Drop the internal filters and follow up using is.na() for reply_to_screen_name and == FALSE for the other two.
search_tweets("Superbowl", n = 100) %>%
filter(is.na(reply_to_screen_name) &
is_retweet == FALSE &
is_quote == FALSE) %>%
summarize(max(created_at) - min(created_at))
## # A tibble: 1 × 1
## `max(created_at) - min(created_at)`
## <drtn>
## 1 1.081667 hours
Convert this code into a function with two parameters:
Parameter 1: term. this is a string with the search term.
Parameter 2: ntweets. This is the number of tweets.
The function returns the amount of time required to get this number of tweets after eliminating non-original tweets. Test your function with term = “superbowl” and ntweets = 100.

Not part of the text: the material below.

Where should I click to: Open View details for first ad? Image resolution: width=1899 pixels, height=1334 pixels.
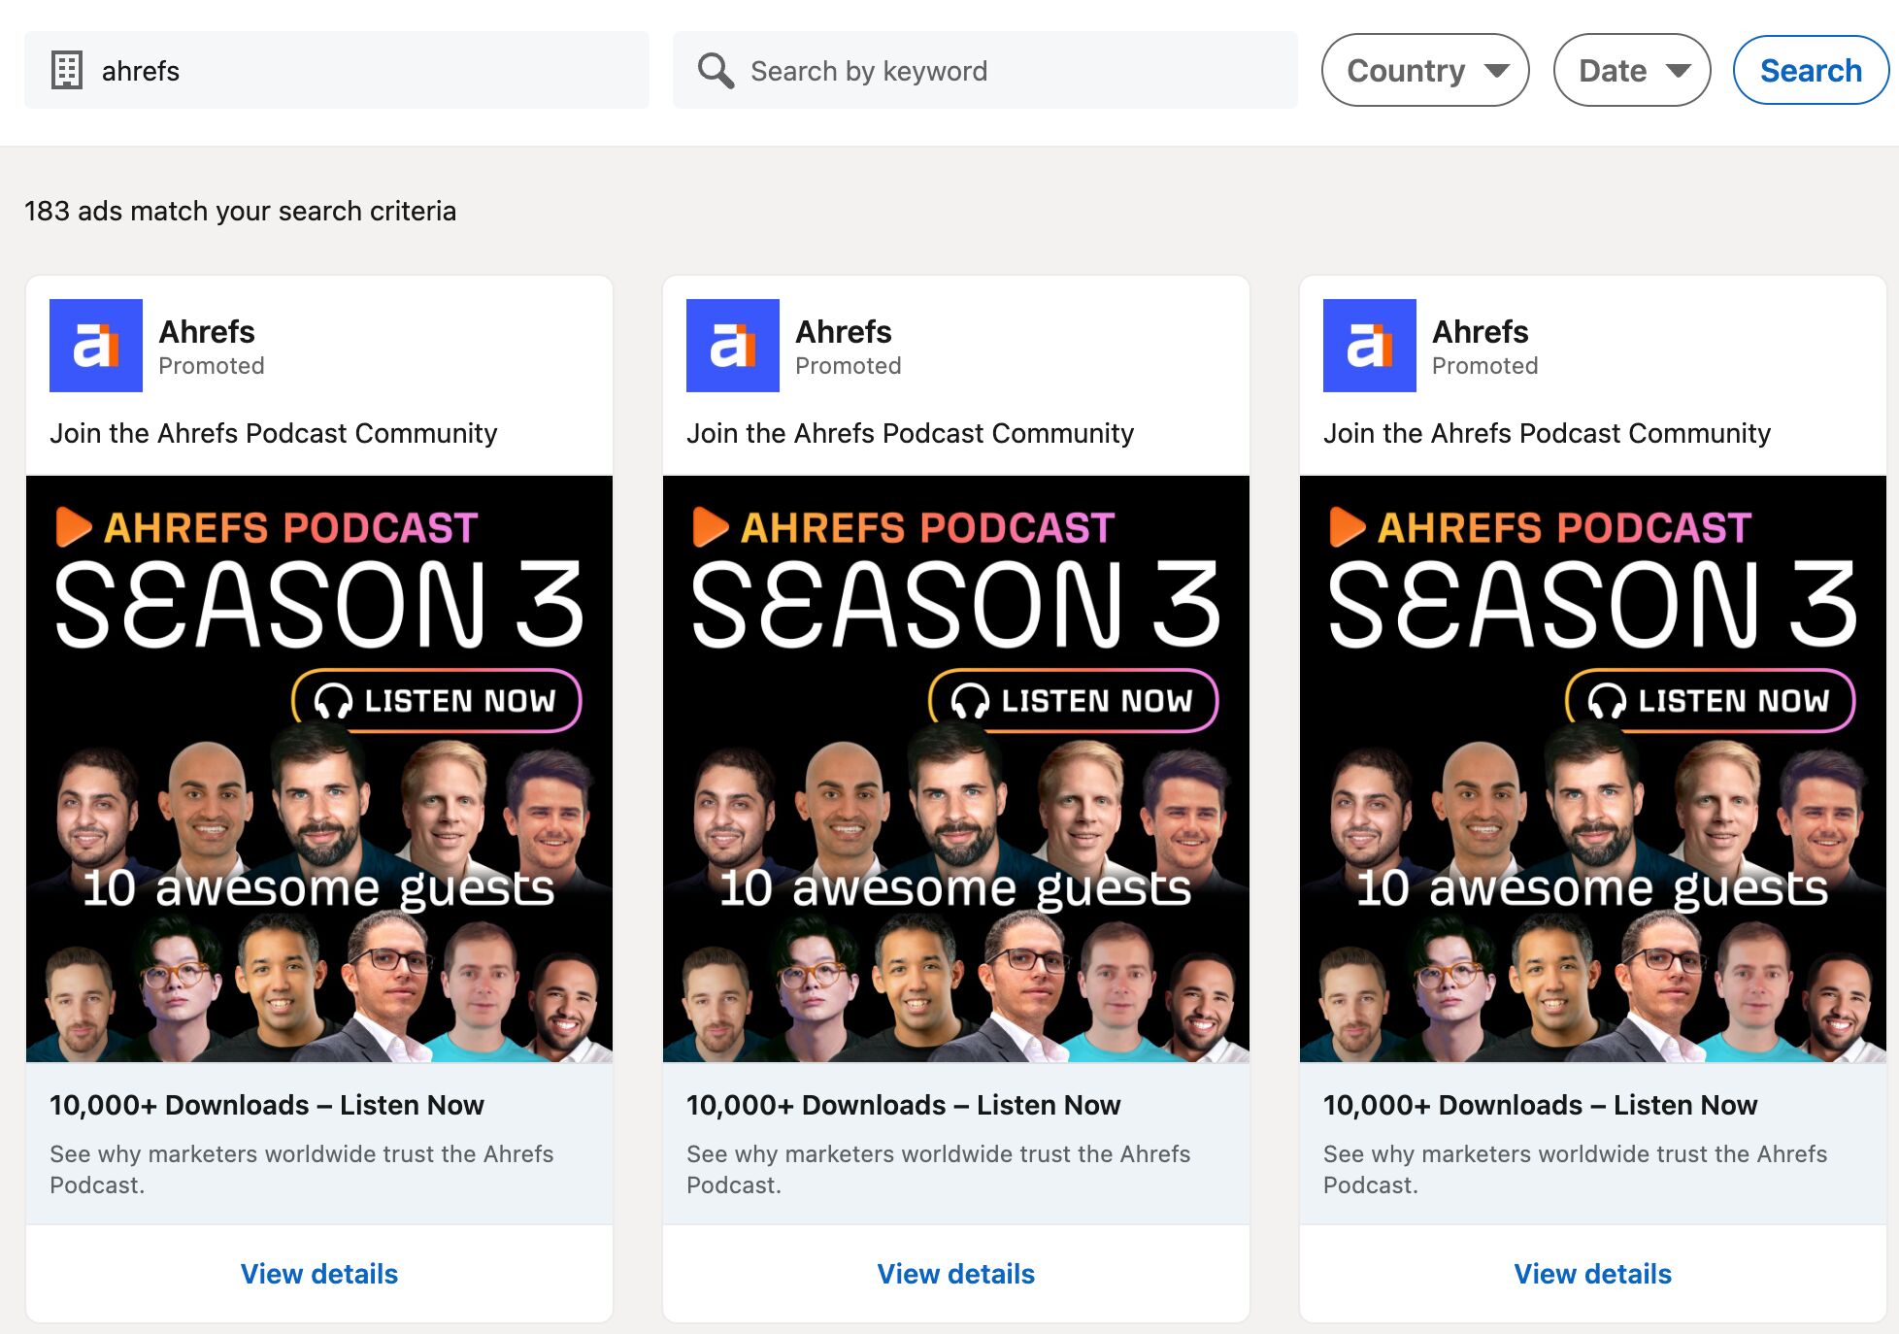319,1274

time_to_get = function(term,ntweets){
search_tweets(term, n = ntweets) %>%
filter(is.na(reply_to_screen_name) &
is_retweet == FALSE &
is_quote == FALSE) %>%
summarize(max(created_at) - min(created_at))
}
t = time_to_get("superbowl",100)
t
## # A tibble: 1 × 1
## `max(created_at) - min(created_at)`
## <drtn>
## 1 1.081667 hours
Use your function to compare the tweet rates of “rstats”, “pandas”, and “ukraine”. Use 500 for ntweets.
## # A tibble: 1 × 1
## `max(created_at) - min(created_at)`
## <drtn>
## 1 1.779444 hours
## # A tibble: 1 × 1
## `max(created_at) - min(created_at)`
## <drtn>
## 1 1.191944 hours
## # A tibble: 1 × 1
## `max(created_at) - min(created_at)`
## <drtn>
## 1 25 secs
We have a boolean expression to identify original tweets. Use this to create a variable is_org using mutate. Then use mean(is_org) in a summarize step to display the fraction of original tweets in query. Test your code with the superbowl and 500 tweets. Try a few different terms.
search_tweets("superbowl",n = 500) %>%
mutate(is_orig = is.na(reply_to_screen_name) &
is_retweet == FALSE &
is_quote == FALSE) %>%
summarize(mean(is_orig))
## # A tibble: 1 × 1
## `mean(is_orig)`
## <dbl>
## 1 0.282
The two parameters are obvious.
fract_original = function(term,ntweets){
search_tweets(term,n = ntweets) %>%
mutate(is_orig = is.na(reply_to_screen_name) &
is_retweet == FALSE &
is_quote == FALSE) %>%
summarize(mean(is_orig))
}
fract_original("superbowl",500)
## # A tibble: 1 × 1
## `mean(is_orig)`
## <dbl>
## 1 0.282
Use your function to determine the fraction of original tweets for several topics that interest you.